Ag Credit Outlook: Farm debt balances up, but loan performance steady, delinquency rates drop

As production costs escalate and interest rates climb, agricultural producers find themselves increasingly reliant on credit. However, in a contrast to some sectors of the economy, the agricultural credit outlook still stands as a bastion of strength despite a rise in farm debt.

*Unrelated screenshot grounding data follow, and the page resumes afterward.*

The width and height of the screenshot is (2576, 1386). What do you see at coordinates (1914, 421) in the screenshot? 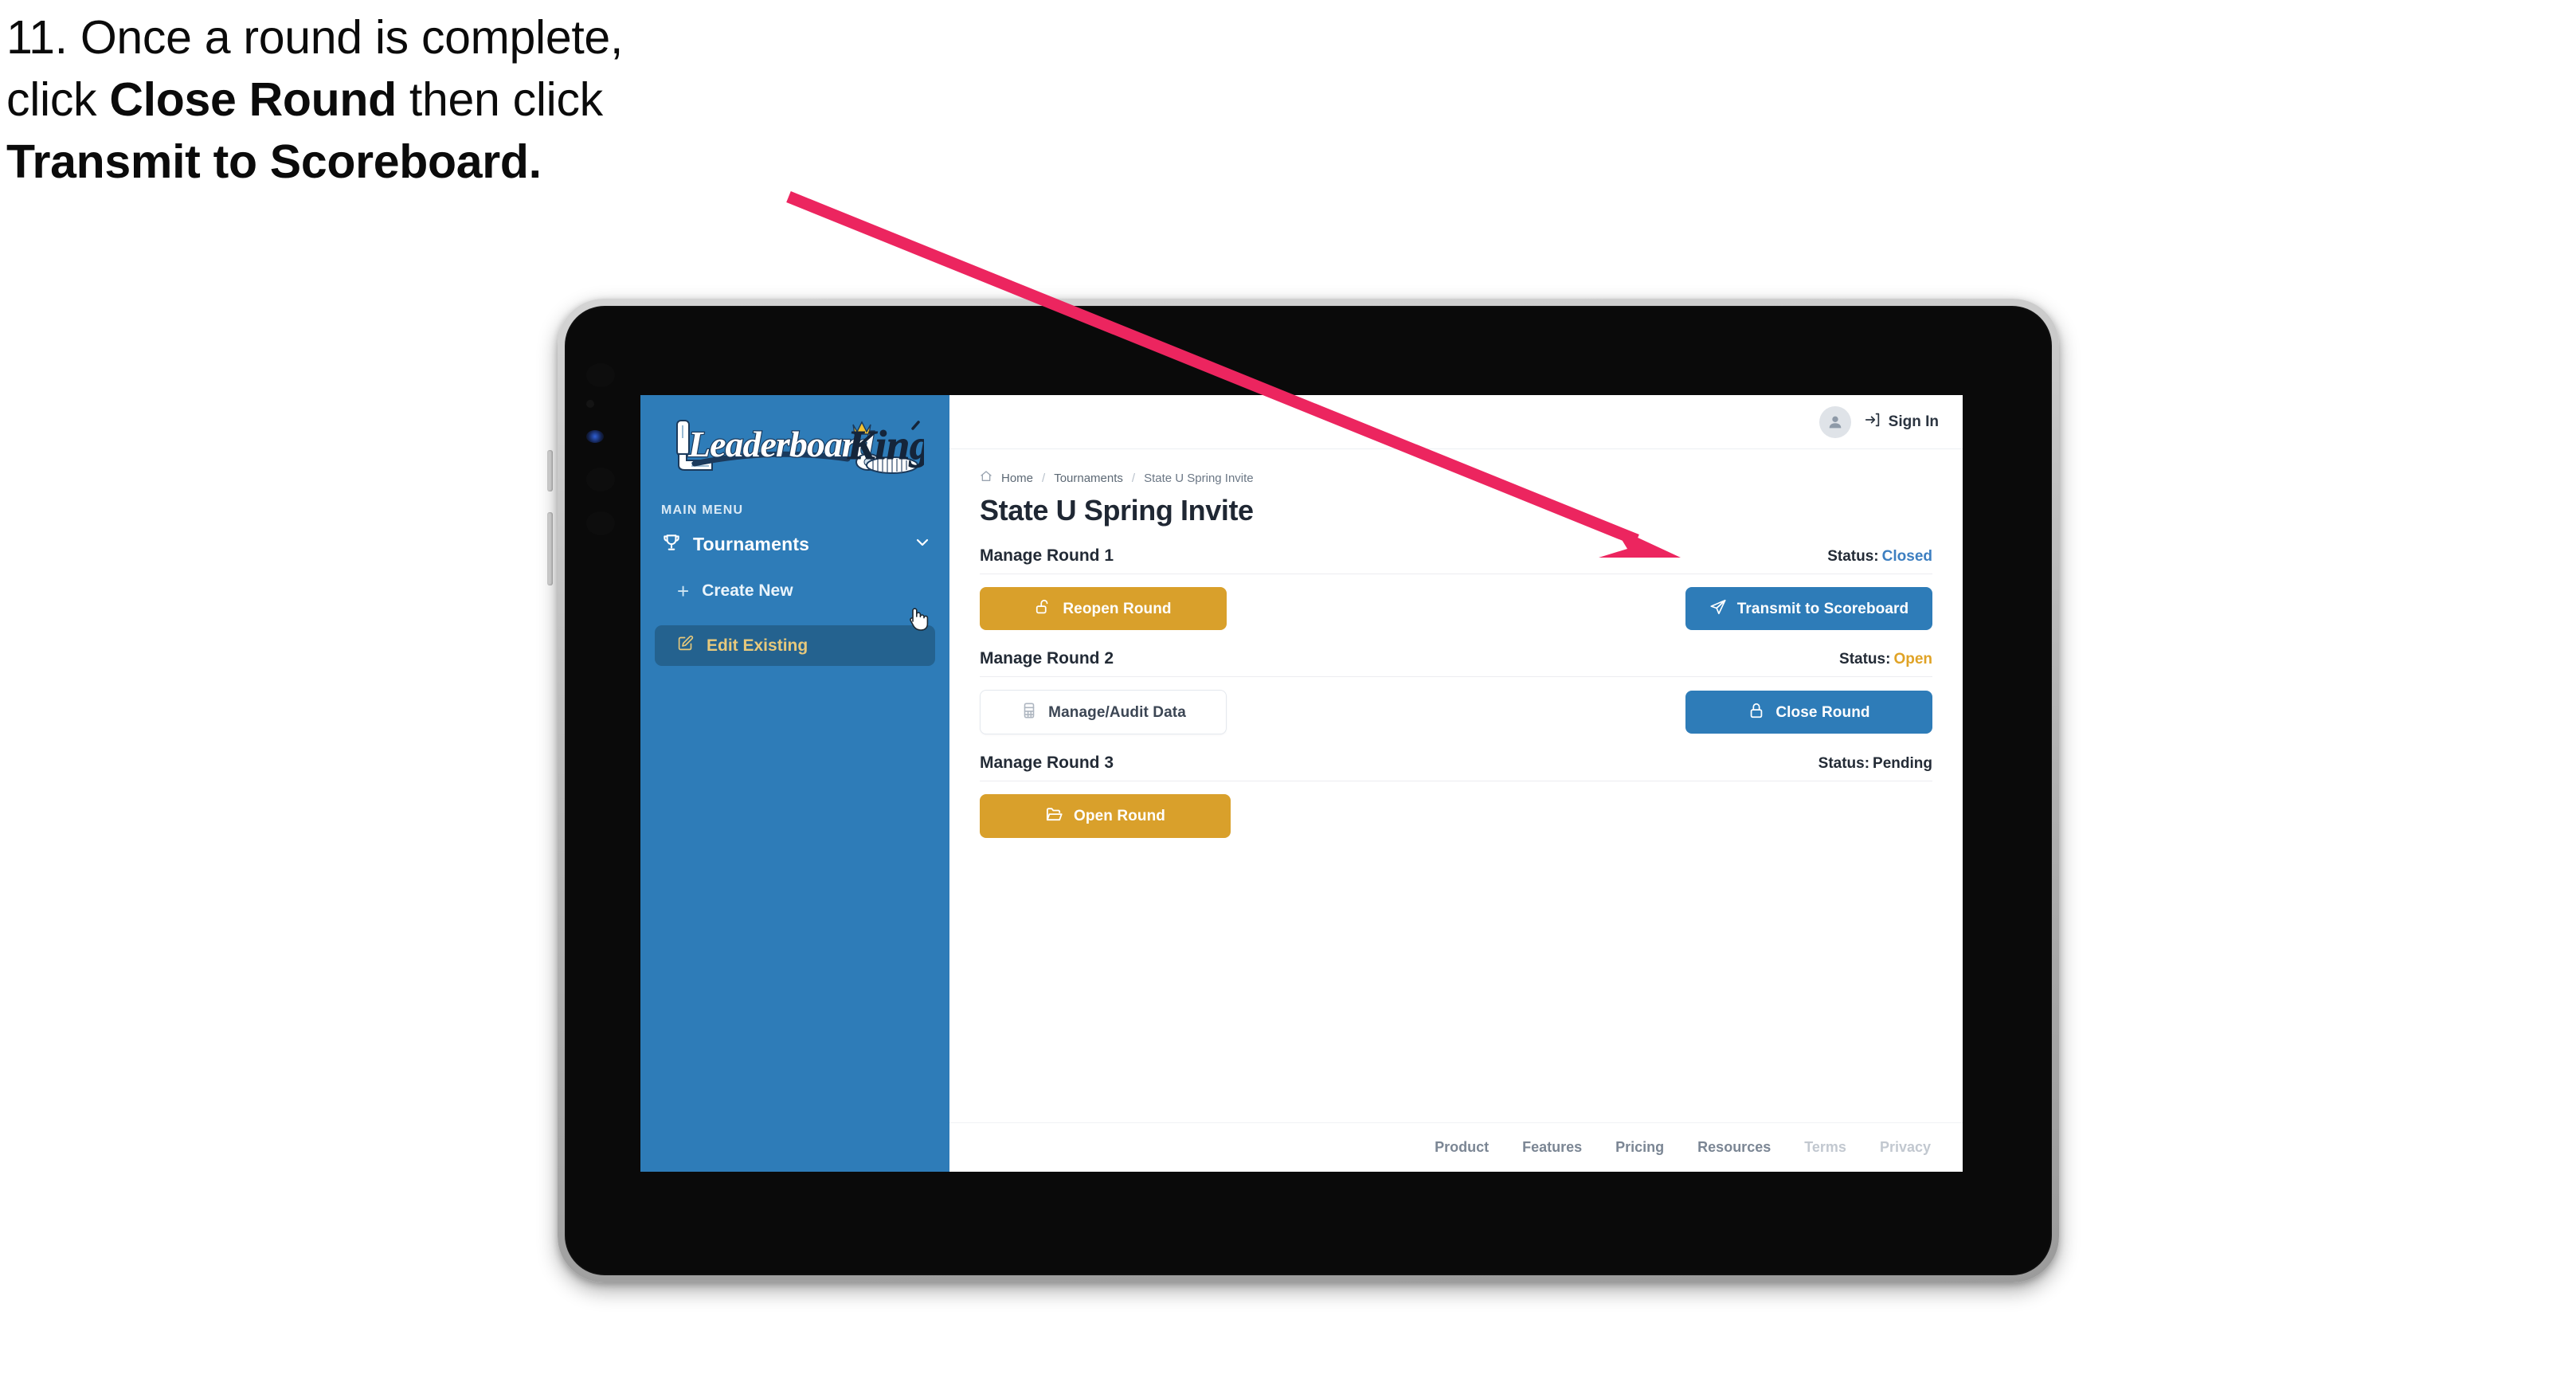
I see `sign-in-label: Sign In` at bounding box center [1914, 421].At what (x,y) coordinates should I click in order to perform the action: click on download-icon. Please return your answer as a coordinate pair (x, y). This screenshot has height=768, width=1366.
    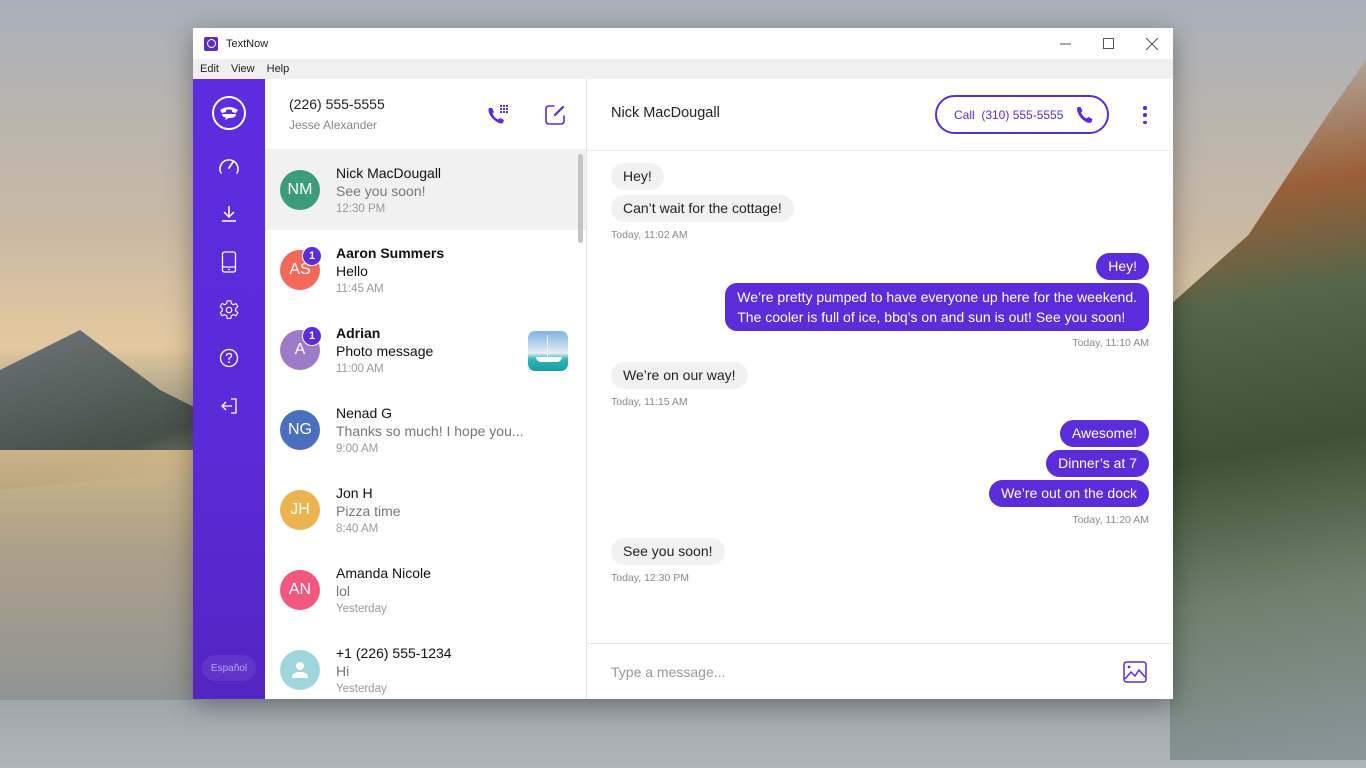
    Looking at the image, I should click on (229, 214).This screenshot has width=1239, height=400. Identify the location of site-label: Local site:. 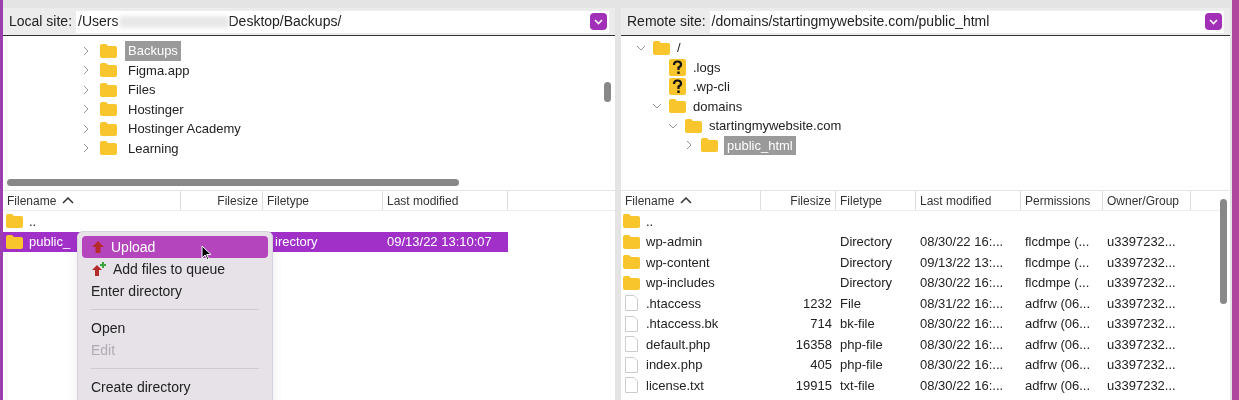
(41, 22).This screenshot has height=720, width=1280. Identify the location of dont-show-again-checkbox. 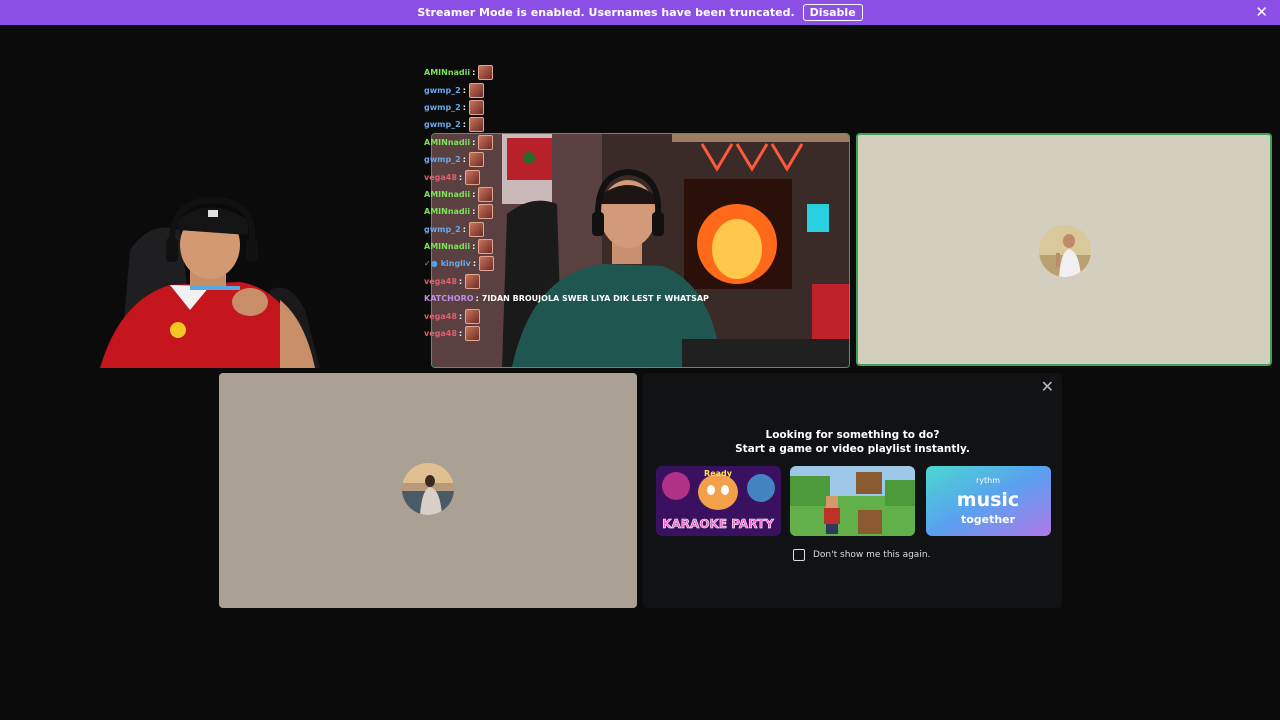
(799, 555).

According to a recent report from the Kansas City Federal Reserve, robust farm finances are buoying loan performances, with delinquencies dropping for the third consecutive year and reaching their lowest levels since 2010 during the second quarter of this year. Yet, despite this promising resilience, there’s a caveat—farm debt is on the rise, marking its most significant increase since 2016.

While the costs of farming continue to escalate, access to credit is more vital than ever for growers across the country. As production costs spiral upwards and interest rates edge higher, farmers have been tapping into credit lines to bridge the financial gap. Unlike other segments of the economy, the agricultural credit landscape seems to remain robust.

The Kansas City Federal Reserve highlighted the strength of farm finances as the driving force behind this buoyancy in the credit sector. However, not all is smooth sailing. A minor uptick in short-term late payments raises a cautionary flag. One noticeable shift is the increase in farm debt, a phenomenon observed across more than half of all banks. This uptick in farm debt is the most substantial seen since 2016.